Instructions to follow:
Print all the data, keeping every line exactly as it is.

───

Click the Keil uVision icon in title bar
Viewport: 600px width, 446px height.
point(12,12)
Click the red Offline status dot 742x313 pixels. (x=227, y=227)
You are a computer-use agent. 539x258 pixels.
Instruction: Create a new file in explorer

───

Output of the exercise:
Click the Keil uVision icon in title bar
Viewport: 600px width, 446px height.
point(12,12)
Click the red Offline status dot 742x313 pixels. (x=227, y=227)
You are a computer-use agent. 539x258 pixels.
Instruction: Create a new file in explorer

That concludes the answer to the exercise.